Unless you're Asian, you aren't getting enough Iodine. This is especially true today with the amount of radiation in the atmosphere due to wireless devices. Make sure you get a quality supplement though, or you're just wasting your money. Thorne and Now both make good iodine supplements.
Do you get enough iodine from your iodized salt? Does your iodized salt contain any iodine at all?

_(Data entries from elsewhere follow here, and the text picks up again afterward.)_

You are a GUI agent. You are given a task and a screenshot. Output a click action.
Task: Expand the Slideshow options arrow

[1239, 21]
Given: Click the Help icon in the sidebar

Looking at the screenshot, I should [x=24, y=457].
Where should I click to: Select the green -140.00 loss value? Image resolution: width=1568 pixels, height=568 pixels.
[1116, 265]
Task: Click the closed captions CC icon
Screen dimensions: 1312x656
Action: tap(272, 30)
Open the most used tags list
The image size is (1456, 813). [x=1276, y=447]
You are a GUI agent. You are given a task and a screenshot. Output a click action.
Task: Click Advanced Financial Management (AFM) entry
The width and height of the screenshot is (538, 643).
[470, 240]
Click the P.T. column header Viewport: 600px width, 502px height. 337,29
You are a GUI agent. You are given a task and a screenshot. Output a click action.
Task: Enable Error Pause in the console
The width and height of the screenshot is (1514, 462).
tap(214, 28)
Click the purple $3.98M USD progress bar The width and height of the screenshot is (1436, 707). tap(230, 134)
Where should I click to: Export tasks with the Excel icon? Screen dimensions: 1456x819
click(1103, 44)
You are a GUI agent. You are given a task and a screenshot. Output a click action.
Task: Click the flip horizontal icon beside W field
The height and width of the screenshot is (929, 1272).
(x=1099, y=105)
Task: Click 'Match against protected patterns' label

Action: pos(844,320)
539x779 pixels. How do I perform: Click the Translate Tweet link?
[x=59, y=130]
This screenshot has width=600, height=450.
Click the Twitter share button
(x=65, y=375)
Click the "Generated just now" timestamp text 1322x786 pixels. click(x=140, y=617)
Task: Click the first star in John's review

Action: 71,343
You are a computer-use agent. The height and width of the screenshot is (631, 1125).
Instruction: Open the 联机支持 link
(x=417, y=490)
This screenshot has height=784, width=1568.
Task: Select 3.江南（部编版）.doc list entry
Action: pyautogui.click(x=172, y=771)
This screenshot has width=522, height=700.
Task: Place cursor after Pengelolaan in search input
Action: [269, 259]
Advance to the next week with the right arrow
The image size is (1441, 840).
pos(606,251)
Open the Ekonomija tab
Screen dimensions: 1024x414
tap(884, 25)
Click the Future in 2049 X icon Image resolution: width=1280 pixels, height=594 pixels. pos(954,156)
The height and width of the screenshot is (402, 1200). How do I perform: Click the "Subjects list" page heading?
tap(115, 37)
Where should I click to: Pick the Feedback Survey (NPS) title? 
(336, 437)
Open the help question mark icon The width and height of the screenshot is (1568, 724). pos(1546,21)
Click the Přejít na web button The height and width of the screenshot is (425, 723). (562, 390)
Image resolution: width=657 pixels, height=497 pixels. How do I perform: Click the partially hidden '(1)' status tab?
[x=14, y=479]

We have an iodine crisis in good part because of the iodized salt scam. The outdated government recommendation (RDA) states that an adequate amount of iodine can be consumed from less than the 250 mcg supposedly contained in a half teaspoon of iodized salt. But they never factored in current bromide pollution purges iodine.
They never factored in that iodine “evaporates” from salt containers. Or that the form of iodine in salt doesn’t absorb well. The myth that you can get enough iodine from iodized salt has now been debunked by scientists.
So, how much iodine do you absorb from iodized salt?
No one really knows, because misleading information has created a three-part information scam. Whistle-blowers must challenge the current government iodine guidelines because they’re based on inaccurate information and disproved assumptions that are harmful. The report, Iodine Nutrition: Iodine Content of US Salt by Dasgupta et al, discusses the “Iodine Gap.”
The gap refers to the amount of iodine that’s supposed to be in iodized salt and what amount can actually be measured by the time you use it. The researchers also point out that salt is a poor food product to fortify because chloride which is a halogen, competes with the iodine, making it less effective.
Scam 1. The average gram of iodized salt is thought to contain 0.075 mcg. But that measurement is taken at the factory. By the time the salt reaches the grocery store half of the iodine in the sealed container has “vaporized,” or as scientists would say, the salt “sublimed” into the air. Once you get the salt container to your kitchen and open it, whoosh, more iodine escapes. The longer you keep it, the less iodine remains. Iodine in salt is unstable. Dasgupta et al. report it takes between 20 and 40 days for an opened container of iodized salt to lose half of its iodine. How long have you had that iodized salt in your pantry?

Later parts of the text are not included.